◆ Source excerpt:
>> start
PI Dexter Colt: "You'll regret the day you crossed Dexter Colt!"
Homer: "You'll regret the day you went to the expensive coffee place!"
"Guess I forgot to put the foglights in!"
There there, shut up boy.
While building a brick BBQ this summer, I was haunted by these words:
"Why must I fail at every attempt at masonry?"
Not-so-new but haven't got around to posting yet. I'd rather read everybody elses posts and cry from laughter.
Anyway this morning I was watching that episode where they give Bart "Focusyn" for his attention deficit disorder. I almost fainted from a lack of oxygen.
Morning after Bart first took a Focusyn pilli
Marge: Hows my special little guy?
Bart: I'm feeling some side effects from the dope.
Marge: It's not dope! It's to help you concentrate!
Bart: Well I dunno but my testicles won't fit in my underwear!
>> end
◆ To-do list:
1. Return the entries below exactly as they appear, from the line with "At what coordinates should I click to accomplish: Go" up to and including the line with "click(x=818, y=458)", and nothing else.
2. Supply the next part of the post of Simpsons quotes above, picking up after its final line.

[Entries on locating words and elements]
>> start
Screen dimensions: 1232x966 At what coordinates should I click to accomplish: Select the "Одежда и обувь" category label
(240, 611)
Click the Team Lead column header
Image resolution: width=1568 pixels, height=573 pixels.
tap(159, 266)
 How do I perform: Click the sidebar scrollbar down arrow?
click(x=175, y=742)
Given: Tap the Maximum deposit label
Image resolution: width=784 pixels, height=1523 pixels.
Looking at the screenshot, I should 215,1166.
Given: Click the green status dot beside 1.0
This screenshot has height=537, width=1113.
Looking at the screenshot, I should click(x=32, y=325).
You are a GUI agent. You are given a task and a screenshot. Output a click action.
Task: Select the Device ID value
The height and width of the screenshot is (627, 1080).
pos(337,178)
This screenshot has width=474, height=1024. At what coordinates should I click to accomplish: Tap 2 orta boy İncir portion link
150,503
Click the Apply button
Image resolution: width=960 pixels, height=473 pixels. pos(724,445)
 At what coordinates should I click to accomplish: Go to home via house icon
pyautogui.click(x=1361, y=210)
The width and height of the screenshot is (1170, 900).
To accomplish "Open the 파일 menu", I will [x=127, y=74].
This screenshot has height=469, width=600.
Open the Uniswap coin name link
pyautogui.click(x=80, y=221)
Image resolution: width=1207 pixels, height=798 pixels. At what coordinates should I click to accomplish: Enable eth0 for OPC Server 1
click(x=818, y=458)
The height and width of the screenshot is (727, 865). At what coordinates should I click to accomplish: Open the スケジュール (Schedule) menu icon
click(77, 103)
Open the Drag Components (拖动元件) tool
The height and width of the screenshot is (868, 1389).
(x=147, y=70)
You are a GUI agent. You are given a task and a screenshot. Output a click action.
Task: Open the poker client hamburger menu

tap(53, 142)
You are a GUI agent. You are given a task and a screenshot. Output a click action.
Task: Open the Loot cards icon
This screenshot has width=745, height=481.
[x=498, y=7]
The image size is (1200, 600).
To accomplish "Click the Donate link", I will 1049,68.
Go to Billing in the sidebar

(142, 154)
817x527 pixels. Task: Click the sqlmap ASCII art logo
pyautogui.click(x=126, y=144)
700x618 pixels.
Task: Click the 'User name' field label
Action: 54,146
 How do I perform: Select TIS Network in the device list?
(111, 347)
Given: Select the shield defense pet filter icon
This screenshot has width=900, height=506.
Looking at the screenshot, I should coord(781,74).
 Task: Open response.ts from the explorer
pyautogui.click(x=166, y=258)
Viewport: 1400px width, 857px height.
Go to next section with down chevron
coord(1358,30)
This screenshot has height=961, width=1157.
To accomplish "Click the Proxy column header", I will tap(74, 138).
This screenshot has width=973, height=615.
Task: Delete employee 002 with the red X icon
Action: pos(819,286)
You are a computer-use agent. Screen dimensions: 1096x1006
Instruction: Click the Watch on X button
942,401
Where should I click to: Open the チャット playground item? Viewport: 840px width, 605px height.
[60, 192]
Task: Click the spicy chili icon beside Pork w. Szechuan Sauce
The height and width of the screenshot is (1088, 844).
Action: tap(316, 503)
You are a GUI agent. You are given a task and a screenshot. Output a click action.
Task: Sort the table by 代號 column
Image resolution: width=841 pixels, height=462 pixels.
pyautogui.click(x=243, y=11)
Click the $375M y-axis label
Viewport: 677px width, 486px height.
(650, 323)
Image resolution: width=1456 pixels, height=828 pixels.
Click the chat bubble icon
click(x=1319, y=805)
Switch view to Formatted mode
>> end
◆ Outputs for the tasks:
1.
 At what coordinates should I click to accomplish: Go to home via house icon
pyautogui.click(x=1361, y=210)
The width and height of the screenshot is (1170, 900).
To accomplish "Open the 파일 menu", I will [x=127, y=74].
This screenshot has height=469, width=600.
Open the Uniswap coin name link
pyautogui.click(x=80, y=221)
Image resolution: width=1207 pixels, height=798 pixels. At what coordinates should I click to accomplish: Enable eth0 for OPC Server 1
click(x=818, y=458)

2.
Tenille: Did you hear that? The whales are hungry. Homer? Join us.
Homer: Thank you.
Tenille: Tell me, young man, what do you want out of life?
Homer: I want peas!
Tenille: We all want peace! But it's always just out of reach.
Homer: *moans* Uh huh?
Tenille: So, what's the best way to get peace?
Homer: With the knife!
Tenille: Exactly! Not with the olive branch, but the bayonet! Ha, ha, Simpson, you're like the son I never had.
Homer: And you're like the father I never visit.
Hey! He lied to us through song. I hate when people do that!
And I'm not Seymour. My name is Armin. This is Armin's apartment, Armin's liquor, Armin's copy of Swank, Armin's frozen peas.